#### BRIEF:
Copy every entry that follows, word for word, keeping each line as it appears.

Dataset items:
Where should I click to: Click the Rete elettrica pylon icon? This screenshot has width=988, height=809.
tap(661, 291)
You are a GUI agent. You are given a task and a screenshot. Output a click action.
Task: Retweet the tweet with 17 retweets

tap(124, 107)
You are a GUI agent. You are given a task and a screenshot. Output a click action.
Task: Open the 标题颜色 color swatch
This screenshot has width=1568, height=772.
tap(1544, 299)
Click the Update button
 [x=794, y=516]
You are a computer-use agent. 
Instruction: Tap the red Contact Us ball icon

#### FINISHED EXERCISE:
Where should I click to: Click the Rete elettrica pylon icon? This screenshot has width=988, height=809.
tap(661, 291)
You are a GUI agent. You are given a task and a screenshot. Output a click action.
Task: Retweet the tweet with 17 retweets

tap(124, 107)
You are a GUI agent. You are given a task and a screenshot. Output a click action.
Task: Open the 标题颜色 color swatch
This screenshot has width=1568, height=772.
tap(1544, 299)
Click the Update button
 [x=794, y=516]
You are a computer-use agent. 
Instruction: Tap the red Contact Us ball icon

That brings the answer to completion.